Issue (i): Whether the auditors failed to exercise reasonable care and skill in the conduct of the audit and were negligent in not detecting the manipulation of the company's accounts.
Analysis: The Court held that an auditor is required to exercise reasonable skill and care, but is not bound to begin with suspicion or to act as a detective. Where the company had an apparently effective internal control system, a long-standing audit relationship, and no circumstances then available that would reasonably have excited suspicion, the use of selective verification and in-depth checking on representative transactions was a recognised and proper audit method. The alleged red flags, including the public issue, increased sales in the last quarter, and higher gross profit ratio, were not treated as sufficient to put the auditors on inquiry on the facts as they then stood. The Court also found that the challenged audit procedures, including selection of invoices, confirmation of debts, and scrutiny of documents, did not establish a failure to apply accepted auditing standards.

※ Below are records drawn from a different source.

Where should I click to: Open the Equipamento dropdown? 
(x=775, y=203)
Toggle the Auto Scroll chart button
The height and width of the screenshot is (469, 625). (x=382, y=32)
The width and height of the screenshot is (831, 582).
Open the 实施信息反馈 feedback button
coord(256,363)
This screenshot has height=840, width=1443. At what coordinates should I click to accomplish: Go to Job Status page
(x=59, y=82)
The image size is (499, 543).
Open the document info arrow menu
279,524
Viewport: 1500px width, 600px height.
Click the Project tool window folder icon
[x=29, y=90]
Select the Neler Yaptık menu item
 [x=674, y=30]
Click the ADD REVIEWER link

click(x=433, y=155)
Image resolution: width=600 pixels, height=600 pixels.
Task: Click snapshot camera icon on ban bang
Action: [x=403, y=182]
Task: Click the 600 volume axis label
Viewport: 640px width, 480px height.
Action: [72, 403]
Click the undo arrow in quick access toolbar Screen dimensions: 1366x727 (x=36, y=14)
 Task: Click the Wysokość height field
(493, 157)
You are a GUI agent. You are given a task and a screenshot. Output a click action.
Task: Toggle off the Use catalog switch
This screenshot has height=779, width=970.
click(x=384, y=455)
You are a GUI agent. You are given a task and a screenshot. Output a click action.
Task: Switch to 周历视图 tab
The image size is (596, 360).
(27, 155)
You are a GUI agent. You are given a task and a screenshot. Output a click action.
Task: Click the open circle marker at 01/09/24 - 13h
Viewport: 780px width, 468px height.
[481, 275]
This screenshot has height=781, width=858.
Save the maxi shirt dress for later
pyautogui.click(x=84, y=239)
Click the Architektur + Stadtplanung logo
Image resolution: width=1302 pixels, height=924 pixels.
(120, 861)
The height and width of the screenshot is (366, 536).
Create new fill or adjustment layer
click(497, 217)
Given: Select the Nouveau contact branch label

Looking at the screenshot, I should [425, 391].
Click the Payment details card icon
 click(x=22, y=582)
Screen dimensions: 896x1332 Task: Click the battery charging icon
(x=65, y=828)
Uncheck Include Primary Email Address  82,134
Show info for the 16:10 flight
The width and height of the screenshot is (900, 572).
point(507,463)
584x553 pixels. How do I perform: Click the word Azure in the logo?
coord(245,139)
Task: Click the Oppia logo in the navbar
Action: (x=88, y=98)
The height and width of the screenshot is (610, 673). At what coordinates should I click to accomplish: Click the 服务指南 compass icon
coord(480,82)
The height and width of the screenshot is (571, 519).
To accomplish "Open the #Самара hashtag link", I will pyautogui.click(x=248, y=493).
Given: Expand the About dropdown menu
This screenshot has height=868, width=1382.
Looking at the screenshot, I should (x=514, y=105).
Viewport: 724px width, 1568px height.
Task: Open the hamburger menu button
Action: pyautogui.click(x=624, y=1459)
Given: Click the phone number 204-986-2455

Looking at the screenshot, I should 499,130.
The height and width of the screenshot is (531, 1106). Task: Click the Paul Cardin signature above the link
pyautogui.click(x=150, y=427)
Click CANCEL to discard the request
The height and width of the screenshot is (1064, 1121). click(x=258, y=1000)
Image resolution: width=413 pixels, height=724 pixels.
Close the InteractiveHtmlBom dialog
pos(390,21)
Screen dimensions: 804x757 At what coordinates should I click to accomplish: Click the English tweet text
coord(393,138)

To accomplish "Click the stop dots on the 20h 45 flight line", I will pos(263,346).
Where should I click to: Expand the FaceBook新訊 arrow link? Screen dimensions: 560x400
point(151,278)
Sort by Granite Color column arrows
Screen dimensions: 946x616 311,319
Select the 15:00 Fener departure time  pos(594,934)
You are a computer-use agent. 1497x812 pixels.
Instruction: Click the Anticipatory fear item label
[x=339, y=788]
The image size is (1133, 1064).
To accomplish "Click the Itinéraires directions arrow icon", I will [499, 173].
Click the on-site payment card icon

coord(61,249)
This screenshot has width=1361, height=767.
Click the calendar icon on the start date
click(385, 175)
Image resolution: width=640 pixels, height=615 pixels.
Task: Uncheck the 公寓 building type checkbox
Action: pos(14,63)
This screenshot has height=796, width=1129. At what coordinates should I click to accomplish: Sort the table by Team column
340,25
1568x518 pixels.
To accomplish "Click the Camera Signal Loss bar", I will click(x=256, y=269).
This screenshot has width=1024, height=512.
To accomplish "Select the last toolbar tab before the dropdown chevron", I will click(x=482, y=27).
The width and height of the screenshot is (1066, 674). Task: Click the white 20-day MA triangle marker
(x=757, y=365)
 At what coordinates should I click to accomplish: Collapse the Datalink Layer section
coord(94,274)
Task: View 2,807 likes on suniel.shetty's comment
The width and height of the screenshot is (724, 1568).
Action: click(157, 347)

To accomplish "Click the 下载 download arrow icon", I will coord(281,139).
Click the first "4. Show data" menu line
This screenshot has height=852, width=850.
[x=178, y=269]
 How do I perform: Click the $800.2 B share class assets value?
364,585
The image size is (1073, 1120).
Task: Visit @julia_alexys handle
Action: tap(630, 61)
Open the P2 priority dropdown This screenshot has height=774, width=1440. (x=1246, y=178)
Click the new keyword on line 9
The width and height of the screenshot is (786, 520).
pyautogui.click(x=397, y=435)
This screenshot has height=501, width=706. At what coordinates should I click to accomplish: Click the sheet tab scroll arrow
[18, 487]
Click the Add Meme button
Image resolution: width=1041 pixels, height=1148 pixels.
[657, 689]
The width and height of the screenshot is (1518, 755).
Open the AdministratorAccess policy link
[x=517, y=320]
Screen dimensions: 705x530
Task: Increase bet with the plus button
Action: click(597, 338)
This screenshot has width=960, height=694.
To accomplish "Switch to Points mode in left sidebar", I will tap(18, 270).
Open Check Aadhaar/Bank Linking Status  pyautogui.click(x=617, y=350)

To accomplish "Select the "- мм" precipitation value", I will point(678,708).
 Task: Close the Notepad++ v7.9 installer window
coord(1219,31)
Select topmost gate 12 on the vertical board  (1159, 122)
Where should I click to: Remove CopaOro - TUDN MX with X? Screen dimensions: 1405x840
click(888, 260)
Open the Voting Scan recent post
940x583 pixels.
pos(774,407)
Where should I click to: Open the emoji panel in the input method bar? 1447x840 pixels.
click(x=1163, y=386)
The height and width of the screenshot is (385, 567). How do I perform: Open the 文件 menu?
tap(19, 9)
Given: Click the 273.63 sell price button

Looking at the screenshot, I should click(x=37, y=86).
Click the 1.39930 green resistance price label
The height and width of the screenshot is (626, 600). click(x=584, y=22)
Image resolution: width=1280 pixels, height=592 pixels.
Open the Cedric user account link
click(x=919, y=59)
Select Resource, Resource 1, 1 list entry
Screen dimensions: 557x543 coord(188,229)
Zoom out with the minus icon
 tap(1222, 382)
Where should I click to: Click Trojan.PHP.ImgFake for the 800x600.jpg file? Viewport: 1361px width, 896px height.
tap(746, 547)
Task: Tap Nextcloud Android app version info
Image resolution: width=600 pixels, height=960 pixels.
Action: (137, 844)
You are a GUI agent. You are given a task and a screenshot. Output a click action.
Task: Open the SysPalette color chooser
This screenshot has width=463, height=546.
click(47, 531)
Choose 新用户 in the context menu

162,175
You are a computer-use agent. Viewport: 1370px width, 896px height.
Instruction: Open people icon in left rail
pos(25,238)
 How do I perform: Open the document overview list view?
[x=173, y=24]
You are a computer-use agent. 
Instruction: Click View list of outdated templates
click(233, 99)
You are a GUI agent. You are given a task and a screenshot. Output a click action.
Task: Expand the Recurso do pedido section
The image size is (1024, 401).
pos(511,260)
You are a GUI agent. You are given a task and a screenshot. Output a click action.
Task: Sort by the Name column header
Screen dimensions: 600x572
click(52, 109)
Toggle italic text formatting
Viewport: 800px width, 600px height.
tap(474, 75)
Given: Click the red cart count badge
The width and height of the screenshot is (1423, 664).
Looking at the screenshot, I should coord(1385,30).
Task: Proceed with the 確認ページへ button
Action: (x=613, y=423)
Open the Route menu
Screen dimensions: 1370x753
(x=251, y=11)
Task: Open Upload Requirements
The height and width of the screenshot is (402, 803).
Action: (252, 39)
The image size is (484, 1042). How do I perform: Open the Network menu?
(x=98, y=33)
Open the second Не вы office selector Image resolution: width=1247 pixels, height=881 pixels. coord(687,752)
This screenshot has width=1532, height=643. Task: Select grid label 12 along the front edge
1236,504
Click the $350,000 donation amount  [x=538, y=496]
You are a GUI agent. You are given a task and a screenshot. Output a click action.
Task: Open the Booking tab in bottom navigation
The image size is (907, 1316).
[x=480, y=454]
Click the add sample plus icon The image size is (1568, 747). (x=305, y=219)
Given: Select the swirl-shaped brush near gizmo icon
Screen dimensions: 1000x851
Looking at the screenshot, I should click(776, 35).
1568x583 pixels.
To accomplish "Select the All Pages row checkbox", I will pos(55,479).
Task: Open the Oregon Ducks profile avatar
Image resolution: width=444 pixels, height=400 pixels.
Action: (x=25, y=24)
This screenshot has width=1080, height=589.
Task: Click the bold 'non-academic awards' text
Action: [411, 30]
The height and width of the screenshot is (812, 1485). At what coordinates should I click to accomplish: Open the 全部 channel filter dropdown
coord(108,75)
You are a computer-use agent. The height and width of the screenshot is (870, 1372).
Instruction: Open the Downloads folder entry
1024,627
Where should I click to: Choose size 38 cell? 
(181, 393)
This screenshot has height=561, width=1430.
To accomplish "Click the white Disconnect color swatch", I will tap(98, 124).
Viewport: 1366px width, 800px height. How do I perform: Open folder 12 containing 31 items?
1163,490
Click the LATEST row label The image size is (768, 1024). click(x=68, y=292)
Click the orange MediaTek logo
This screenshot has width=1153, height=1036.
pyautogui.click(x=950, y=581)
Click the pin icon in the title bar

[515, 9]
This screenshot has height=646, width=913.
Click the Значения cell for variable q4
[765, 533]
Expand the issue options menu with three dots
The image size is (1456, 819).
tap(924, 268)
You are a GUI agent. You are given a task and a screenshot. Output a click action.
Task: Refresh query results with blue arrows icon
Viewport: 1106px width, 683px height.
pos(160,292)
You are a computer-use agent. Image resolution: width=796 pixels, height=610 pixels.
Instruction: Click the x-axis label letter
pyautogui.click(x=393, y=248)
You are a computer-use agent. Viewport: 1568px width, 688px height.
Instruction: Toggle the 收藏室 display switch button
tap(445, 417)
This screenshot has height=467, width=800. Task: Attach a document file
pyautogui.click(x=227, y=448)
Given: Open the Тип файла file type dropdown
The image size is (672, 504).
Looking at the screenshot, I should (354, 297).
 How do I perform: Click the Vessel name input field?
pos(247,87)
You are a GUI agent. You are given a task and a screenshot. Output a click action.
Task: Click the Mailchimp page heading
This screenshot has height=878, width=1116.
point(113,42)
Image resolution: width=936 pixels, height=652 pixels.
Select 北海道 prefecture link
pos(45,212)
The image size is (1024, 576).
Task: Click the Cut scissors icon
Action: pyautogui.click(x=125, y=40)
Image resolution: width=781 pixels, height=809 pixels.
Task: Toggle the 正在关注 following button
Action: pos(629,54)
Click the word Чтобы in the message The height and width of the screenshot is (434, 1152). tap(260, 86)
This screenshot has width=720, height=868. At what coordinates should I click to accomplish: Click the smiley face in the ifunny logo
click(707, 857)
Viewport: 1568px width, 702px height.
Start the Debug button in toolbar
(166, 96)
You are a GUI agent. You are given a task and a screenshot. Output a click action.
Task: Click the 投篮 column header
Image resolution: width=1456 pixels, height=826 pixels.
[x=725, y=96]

Conclusion: The issue was answered against the plaintiffs. The auditors were not held negligent.
Issue (ii): Whether the plaintiffs proved that any such negligence caused recoverable damages.
Analysis: The Court held that the plaintiffs failed to prove actual damage flowing from any breach by the auditors. The evidence was insufficient to establish loss of reputation, goodwill, or business dislocation, and the claims for tax-related loss were not shown to be causally attributable to the alleged negligence. The settlement with the tax authorities was found to have been entered into for reasons unconnected with the auditors' conduct. In the absence of proof of breach and causal loss, damages could not be awarded.
Conclusion: The issue was answered against the plaintiffs. No recoverable damages were proved.
Final Conclusion: The suit failed because the plaintiffs did not establish either actionable negligence on the part of the auditors or a legally recoverable loss arising from the audit.
Ratio Decidendi: An auditor is liable only for failure to exercise the reasonable care and skill of a competent auditor on the facts then available, and negligence is not established by hindsight or by circumstances that would not reasonably have excited suspicion; damages must also be proved as causally flowing from the breach.